Kuburan/pesarehan/kramatan/graveyard atau apapun itu kalian biasa
menyebutnya adalah tempat yang belum pernah kukunjungi seumur hidupku karena
aku memang tidak punya alasan untuk pergi kesana. Dan saat itu, saat pertama
kalinya aku berada disana, rasanya seperti, seperti semua keyakinan yang
kupegang selama ini merayap pergi menjauhiku,
Keyakinan yang kumaksud disini
adalah kumpulan dari berbagai hal penting yang membuatku tetep bertahan dan
menjadi alasan kuat kenapa aku berjuang.
Saat simbahku sakit, aku pernah
berjanji pada almarhum untuk segera lulus, kerja, mengumpulkan uang banyak agar
bisa membuat simbah kembali sehat seperti semula. Sejak simbah sakit, aku
mati-matian mengejar kelulusanku, sebagian besar waktuku habis kugunakan untuk
mengerjakan tugas akhir. bukannya lebay, tapi sumpah aku ngerasa paling banyak
menghabiskan hidupku di depan laptop, mengejar semua deadline yang kutetapkan sendiri, mencoba melamar kerja
disana-sini, ikut les tambahan, belajar cari uang dengan ngeles privat, dan
pada akhirnya gila,..gila yang kutanggung sendiri.
Tapi yang nyesek di dada
adalah,.. baru nyampe setengah jalan, baru dapet gelar sarjana –yang
sesungguhnya nggak ada pantes2nya buat dibanggain-, simbah sudah tiada.
Bukannya nggak bersyukur atau apa, hanya saja dengan peristiwa kehilangan ini,
seolah semua yang kukejar adalah sesuatu yang keliru, dan terus membuatku
bertanya ‘lalu apa yang harusnya
kukejar?’
Dulu, setiap ada yang bertanya ‘cita-cita kamu apa?’ atau ‘kamu nanti pengen jadi apa?’ atau ‘kamu punya mimpi apa buat masa depan?’
aku selalu mengalami kesulitan untuk menjawab, karena setahuku aku memang tidak
pernah punya keinginan spesifik seperti orang lain untuk jadi dokter, atau
perawat, atau pilot, atau pengacara atau apapun profesi yang umum diidolakan
oleh kebanyakan orang.
Keinginan yang selalu melintas di
kepalaku tiap malam adalah keinginan yang entah bisa dibilang konyol atau sederhana.

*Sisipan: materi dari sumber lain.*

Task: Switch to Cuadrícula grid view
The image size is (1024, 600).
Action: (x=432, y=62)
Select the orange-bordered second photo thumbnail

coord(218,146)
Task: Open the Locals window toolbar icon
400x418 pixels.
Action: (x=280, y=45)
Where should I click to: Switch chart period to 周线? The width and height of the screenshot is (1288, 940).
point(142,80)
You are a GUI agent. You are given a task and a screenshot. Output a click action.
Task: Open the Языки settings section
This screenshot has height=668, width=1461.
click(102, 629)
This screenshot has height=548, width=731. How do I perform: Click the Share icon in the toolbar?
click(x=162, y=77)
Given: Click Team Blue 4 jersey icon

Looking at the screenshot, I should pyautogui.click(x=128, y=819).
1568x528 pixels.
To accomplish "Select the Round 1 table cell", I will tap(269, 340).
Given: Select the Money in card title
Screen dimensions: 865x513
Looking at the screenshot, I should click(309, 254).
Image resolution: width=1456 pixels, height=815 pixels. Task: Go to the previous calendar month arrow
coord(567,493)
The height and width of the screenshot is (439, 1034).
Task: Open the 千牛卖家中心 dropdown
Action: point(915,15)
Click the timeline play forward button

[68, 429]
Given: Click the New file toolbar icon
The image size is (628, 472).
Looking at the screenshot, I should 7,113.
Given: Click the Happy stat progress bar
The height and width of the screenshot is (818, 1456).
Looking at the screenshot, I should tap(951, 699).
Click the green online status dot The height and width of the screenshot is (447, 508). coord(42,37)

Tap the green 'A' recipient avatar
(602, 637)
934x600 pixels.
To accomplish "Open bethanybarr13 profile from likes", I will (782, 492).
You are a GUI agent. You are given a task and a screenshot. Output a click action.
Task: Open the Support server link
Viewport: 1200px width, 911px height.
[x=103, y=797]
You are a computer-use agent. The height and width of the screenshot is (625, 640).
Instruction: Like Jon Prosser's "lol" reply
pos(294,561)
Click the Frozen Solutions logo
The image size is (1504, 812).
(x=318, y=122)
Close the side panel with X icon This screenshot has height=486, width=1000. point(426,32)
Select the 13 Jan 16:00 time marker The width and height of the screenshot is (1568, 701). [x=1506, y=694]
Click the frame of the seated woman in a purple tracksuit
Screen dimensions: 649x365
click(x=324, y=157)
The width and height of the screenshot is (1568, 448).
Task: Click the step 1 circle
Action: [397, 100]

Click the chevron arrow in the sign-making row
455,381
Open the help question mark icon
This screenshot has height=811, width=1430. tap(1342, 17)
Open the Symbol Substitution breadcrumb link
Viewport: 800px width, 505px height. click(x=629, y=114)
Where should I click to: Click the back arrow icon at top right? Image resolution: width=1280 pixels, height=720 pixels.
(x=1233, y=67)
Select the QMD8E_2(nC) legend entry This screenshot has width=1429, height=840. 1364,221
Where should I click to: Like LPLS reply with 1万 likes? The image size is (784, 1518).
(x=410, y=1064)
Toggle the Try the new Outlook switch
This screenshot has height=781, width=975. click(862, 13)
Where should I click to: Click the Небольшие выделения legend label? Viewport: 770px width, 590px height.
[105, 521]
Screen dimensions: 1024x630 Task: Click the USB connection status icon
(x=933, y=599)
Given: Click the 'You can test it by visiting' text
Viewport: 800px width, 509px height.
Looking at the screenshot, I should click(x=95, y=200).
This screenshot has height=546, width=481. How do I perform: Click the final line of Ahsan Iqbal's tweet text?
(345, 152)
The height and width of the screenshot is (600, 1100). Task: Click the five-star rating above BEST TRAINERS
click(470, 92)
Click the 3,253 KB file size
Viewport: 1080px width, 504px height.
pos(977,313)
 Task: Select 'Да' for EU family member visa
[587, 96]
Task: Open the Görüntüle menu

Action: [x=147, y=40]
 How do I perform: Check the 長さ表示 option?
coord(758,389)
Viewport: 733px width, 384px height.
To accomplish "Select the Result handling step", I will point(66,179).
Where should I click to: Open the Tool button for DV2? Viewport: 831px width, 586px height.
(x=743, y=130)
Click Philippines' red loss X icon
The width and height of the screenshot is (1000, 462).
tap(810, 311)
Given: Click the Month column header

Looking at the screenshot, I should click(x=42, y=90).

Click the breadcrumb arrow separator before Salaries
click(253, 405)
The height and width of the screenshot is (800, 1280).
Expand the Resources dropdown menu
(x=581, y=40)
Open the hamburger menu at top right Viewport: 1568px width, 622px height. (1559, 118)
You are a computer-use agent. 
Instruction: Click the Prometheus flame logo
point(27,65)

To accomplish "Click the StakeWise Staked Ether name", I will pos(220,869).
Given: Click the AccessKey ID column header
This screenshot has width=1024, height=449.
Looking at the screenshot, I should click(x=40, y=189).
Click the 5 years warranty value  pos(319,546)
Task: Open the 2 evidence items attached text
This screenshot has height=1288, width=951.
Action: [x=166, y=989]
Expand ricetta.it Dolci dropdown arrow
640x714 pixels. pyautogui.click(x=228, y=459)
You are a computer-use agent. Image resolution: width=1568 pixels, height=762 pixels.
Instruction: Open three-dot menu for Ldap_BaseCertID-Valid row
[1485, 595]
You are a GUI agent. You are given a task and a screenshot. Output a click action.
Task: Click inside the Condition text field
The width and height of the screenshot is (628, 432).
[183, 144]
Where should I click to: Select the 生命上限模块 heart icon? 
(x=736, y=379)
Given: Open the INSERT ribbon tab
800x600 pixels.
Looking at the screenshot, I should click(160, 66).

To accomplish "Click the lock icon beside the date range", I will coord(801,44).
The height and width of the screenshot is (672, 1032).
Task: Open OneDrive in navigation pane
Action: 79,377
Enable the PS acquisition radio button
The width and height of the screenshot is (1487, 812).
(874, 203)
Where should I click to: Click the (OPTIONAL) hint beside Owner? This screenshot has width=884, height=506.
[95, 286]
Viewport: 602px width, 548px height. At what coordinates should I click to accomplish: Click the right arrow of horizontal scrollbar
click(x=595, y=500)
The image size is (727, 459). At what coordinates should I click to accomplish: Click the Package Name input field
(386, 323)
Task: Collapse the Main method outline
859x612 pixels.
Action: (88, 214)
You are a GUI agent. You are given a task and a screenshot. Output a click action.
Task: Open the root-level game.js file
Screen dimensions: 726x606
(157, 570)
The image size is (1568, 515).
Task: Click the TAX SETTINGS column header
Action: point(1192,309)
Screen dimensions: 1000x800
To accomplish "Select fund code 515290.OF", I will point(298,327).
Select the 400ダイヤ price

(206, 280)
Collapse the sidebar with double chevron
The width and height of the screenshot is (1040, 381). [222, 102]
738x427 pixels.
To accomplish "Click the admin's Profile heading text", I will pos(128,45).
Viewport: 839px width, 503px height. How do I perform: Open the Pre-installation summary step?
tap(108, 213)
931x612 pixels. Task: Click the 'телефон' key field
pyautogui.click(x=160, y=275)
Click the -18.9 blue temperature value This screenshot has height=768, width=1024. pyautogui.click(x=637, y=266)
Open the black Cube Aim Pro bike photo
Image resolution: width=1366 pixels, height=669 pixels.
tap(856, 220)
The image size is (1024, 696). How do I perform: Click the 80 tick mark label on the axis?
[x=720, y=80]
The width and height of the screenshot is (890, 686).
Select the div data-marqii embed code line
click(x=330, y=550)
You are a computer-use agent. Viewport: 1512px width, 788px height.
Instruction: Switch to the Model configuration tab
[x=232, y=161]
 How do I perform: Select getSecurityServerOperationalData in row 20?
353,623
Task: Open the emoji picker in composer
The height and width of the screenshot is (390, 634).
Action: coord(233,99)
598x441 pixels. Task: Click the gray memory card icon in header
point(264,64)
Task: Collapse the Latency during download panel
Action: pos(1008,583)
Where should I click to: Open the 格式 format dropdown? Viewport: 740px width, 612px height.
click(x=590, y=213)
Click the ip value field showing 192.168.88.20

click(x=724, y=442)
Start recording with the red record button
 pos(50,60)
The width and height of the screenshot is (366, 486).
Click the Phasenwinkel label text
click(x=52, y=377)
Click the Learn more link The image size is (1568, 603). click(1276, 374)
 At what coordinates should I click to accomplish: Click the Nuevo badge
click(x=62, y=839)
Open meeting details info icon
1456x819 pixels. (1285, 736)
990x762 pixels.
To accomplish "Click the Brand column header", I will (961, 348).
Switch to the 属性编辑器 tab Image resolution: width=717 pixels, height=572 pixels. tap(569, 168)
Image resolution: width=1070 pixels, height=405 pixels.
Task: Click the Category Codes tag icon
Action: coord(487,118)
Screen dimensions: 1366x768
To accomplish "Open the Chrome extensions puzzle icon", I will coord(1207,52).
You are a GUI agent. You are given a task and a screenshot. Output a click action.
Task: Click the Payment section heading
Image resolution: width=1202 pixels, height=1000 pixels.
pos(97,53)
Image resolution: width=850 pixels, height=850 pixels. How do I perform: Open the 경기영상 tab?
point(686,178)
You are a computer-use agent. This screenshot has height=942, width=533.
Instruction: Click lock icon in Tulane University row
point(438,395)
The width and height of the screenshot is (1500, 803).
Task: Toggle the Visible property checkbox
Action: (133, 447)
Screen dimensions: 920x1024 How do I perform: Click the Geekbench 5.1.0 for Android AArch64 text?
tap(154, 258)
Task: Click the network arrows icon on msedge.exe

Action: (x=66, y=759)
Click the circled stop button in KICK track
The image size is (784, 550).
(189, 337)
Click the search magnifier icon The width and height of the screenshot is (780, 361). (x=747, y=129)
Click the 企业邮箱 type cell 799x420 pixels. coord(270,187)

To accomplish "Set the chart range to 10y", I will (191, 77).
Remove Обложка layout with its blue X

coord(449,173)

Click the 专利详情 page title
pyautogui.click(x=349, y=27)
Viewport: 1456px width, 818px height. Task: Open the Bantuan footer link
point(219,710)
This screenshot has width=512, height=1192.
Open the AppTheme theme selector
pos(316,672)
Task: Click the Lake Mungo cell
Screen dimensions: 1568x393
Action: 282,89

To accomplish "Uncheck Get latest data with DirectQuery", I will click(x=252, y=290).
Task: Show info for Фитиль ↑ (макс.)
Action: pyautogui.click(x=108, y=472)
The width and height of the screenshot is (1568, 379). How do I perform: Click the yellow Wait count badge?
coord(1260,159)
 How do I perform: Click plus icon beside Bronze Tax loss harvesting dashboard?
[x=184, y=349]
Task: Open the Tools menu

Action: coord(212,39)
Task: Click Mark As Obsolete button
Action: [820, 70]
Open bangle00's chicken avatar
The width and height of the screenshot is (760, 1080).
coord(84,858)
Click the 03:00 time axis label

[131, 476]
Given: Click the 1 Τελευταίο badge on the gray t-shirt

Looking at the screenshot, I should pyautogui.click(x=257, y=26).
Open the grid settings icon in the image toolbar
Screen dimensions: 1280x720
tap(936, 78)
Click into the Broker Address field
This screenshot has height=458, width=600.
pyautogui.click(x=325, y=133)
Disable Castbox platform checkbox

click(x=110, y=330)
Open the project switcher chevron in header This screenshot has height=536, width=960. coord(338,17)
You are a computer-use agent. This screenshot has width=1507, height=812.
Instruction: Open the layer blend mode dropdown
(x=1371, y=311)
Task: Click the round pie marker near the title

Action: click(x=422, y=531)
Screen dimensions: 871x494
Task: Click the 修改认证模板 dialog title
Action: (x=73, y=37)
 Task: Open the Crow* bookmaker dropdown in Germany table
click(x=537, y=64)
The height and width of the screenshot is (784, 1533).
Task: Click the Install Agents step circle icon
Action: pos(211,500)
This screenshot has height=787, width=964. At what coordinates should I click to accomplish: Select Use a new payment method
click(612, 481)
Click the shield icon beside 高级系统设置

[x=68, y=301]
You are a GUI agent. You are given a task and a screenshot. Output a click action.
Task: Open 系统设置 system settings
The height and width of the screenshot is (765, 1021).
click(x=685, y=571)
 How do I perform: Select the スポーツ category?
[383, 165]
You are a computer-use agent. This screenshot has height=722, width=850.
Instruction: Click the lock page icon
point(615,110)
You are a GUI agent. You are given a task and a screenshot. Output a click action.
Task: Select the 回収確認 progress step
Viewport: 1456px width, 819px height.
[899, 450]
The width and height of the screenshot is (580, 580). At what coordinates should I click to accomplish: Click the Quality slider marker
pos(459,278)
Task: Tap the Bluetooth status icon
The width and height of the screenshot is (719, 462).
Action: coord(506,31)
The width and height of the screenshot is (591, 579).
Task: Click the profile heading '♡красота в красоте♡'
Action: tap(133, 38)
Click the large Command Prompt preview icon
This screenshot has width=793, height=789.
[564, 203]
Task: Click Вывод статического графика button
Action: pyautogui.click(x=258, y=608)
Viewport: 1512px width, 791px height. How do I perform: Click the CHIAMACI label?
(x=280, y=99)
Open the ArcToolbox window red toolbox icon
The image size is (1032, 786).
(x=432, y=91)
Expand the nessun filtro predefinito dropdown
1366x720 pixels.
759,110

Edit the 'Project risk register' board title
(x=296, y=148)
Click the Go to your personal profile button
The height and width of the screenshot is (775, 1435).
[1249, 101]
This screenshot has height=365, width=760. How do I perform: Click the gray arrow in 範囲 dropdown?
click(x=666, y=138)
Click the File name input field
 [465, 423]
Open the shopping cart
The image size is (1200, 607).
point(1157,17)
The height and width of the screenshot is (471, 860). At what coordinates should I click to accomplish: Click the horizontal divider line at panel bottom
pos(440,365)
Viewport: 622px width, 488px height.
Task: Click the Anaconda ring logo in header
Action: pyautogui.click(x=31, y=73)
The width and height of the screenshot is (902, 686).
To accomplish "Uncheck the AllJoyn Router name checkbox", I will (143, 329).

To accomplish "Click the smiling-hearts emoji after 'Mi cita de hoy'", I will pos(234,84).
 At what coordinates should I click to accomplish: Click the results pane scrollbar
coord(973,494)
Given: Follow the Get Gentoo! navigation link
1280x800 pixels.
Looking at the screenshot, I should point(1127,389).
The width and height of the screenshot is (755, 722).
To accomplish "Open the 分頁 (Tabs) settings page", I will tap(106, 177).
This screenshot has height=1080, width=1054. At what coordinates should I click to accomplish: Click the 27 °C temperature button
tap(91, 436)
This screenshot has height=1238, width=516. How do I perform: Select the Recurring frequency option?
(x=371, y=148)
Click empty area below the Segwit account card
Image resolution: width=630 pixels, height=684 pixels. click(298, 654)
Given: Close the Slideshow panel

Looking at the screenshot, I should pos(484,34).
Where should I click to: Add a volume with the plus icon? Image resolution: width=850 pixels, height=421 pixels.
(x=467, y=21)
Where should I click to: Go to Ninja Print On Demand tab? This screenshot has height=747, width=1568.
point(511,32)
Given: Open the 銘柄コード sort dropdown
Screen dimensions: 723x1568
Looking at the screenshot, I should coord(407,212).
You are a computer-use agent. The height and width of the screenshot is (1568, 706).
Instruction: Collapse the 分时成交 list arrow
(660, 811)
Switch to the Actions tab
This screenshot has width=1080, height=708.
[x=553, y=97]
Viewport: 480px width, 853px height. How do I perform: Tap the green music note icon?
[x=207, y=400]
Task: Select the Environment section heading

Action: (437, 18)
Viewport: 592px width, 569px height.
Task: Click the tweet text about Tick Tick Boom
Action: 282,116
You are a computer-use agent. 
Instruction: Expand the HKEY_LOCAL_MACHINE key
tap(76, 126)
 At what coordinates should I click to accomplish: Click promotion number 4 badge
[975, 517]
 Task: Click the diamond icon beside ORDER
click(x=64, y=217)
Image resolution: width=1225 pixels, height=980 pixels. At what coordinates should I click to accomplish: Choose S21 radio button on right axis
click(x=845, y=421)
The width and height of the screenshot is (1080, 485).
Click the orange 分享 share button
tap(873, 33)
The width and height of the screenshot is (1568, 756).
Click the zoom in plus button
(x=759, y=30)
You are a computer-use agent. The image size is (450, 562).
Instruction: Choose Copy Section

Aku ingin agar tidak ada orang rumah yang menderita sakit, tidak ada orang
rumah yang mengalami kesulitan berkepanjangan, tidak ada orang rumah yang
bekerja terlalu keras, tidak ada rumah yang tidak akur dan sering bertengkar,
tidak ada orang rumah yang punya masa depan yang suram. Coba ngebayangin adikku
jadi pengangguran aja misalnya..itu mimpi buruk banget dan ketakutan yang
sangat besar, melampaui ketakutan akan suramnya masa depanku sendiri. Begitu
pula dengan melihat simbahku yang cuma bisa terbaring di kasur selama
berbulan-bulan tanpa bisa bicara ataupun melakukan apa-apa, ditambah lagi harus
melihat bapak dan ibu yang capek lahir batin mencari jalan kesembuhan.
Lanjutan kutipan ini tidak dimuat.